The foregoing excerpts from the agreement indicate quite forcefully that the trust was an active trust and that the trustees had duties to perform. They were not merely custodians of the fund. The agreement expressly provided that in the event of termination “any and all unexpended sums of money in the possession of the trustees * * * shall be and remain the sole and exclusive property of the employees entitled to the benefits of this agreement, jointly, without exception or allocation of any specific part thereof to any particular employee, or group of employees, and in no event shall the company be entitled to the refund of any portion of such unexpended sum, if any.” The express provision of the contract precludes distribution of the fund among “any particular employee or group of employees.”

The sole question remaining is who are the employees entitled to benefits. The agreement governing the terms and conditions of employment provides “2. Employees Covered. This agreement shall cover all employees, including maintenance men, on hourly payroll at the Newark and Wharton plants of the company.” The welfare agreement provides as follows: “Article I. * * * (1) Qualifying employees means all persons in the employment of the Employer on job classifications, groups and categories, who, as of the date of this agreement are covered by and entitled to the protection and benefits of a written agreement between the parties hereto dated December 11, 1946, relating to wages and working conditions of such employees of L. E. Carpenter & Co., who are either now in the employment of the Employer or may be hereafter employed. * * * The reference to the said agreement between the parties hereto is for the sole purpose of specifying and determining the groups and classifications of employees entitled to the benefits of this agreement, and membership in the union is not a necessary condition to being entitled to the benefits hereunder.” Under Article IV it was provided that in the event that any qualifying employee should for any reason cease to be such, his rights and benefits in the fund were to cease and terminate “with the express proviso, however, that if any contracts or annuities or insurance or other protection of any kind or nature shall have been acquired for his benefit and then be in existence, there shall be assigned, transferred and set over to such employee all of the trustee’s right, title and interest therein to the extent acceptable and permissible by the underwriters and by law.”

The welfare agreement further provided that the trustees immediately upon their appointment determine the qualifying employees and certify their names and addresses to the employer ; and thereafter make quarterly determinations and certifications.
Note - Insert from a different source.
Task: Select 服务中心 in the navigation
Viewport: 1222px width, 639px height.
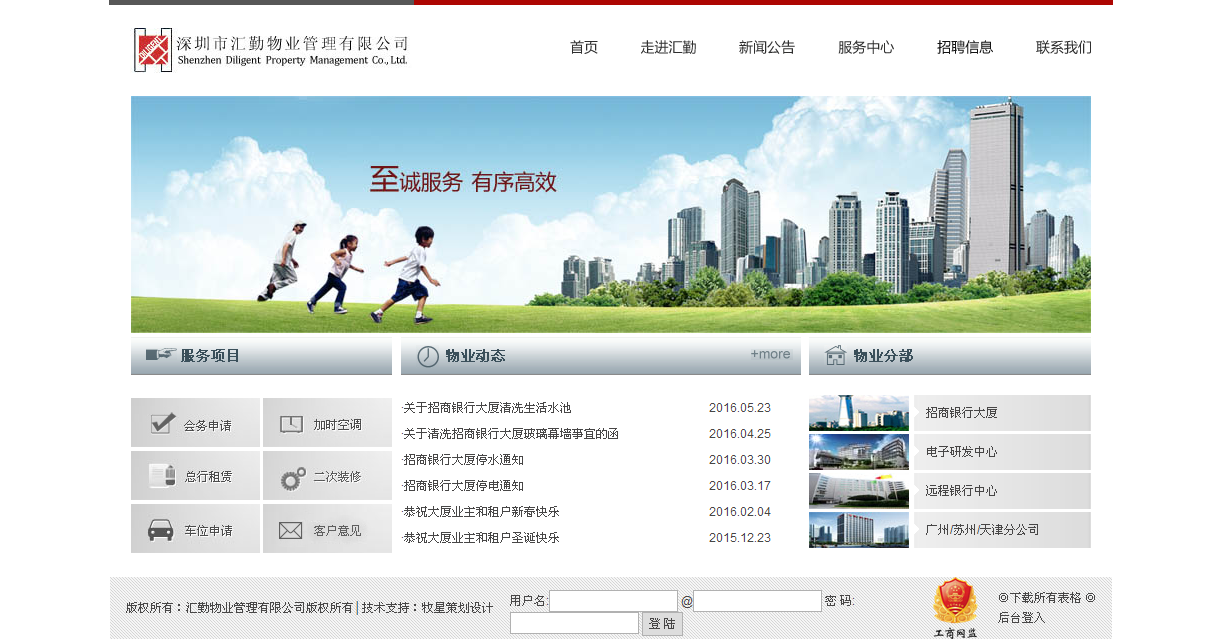Action: coord(866,47)
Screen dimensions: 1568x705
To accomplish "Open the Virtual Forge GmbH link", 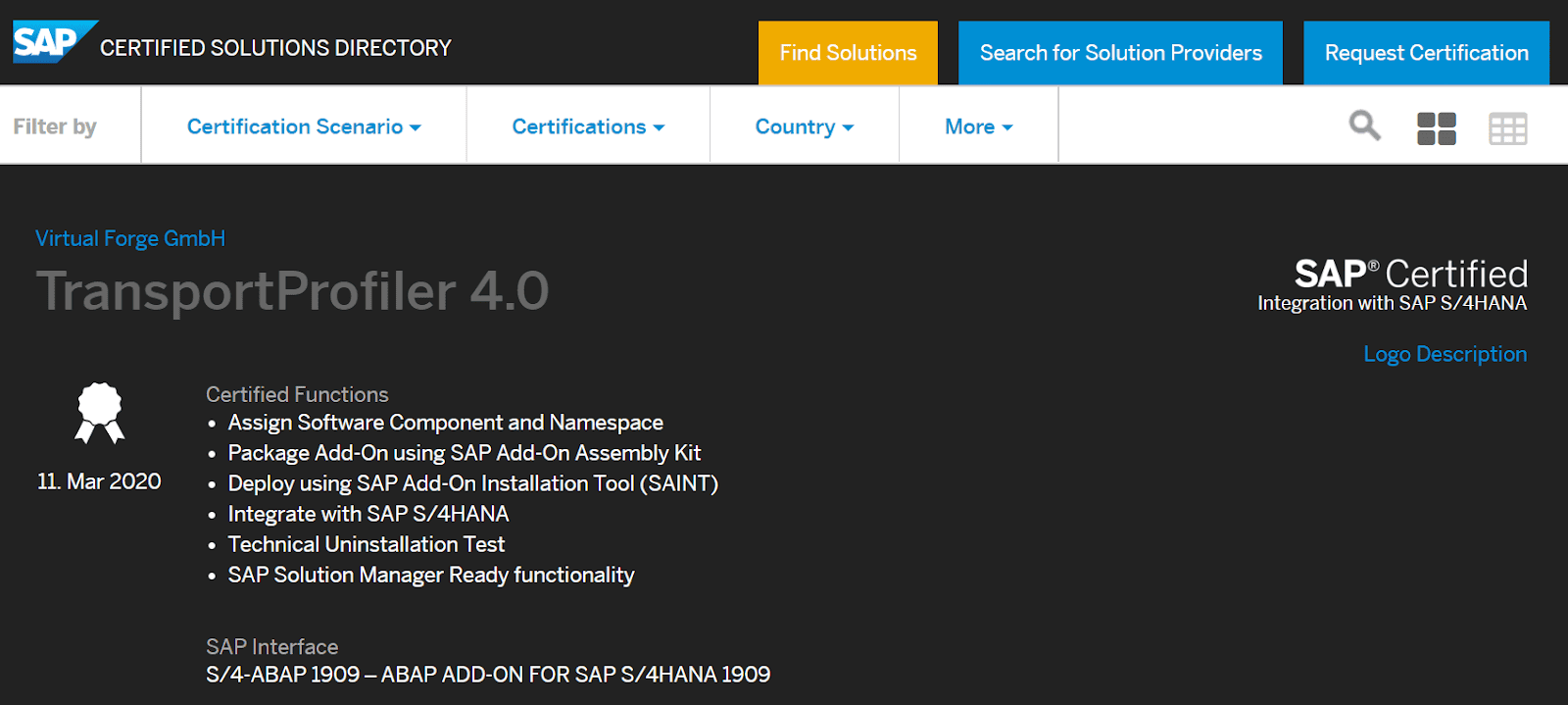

It further provided that “The Employer upon the termination of the employment of any qualifying employee shall forthwith notify the trustees in writing of such fact, giving the name and address of such employee or employees. In the event the Employer is informed or otherwise acquires knowledge that any qualifying employee dies, is injured, becomes ill, or is in need of hospital or medical attention, the Employer agrees to forthwith notify the trustees of such fact.”

I conclude that the funds, until exhausted, be held and administered for the benefit of the employees entitled thereto, in the same manner and to the same extent as though the agreement had not terminated. If the present trustees decline to continue in the performance of their duties,, substituted trustees may be appointed.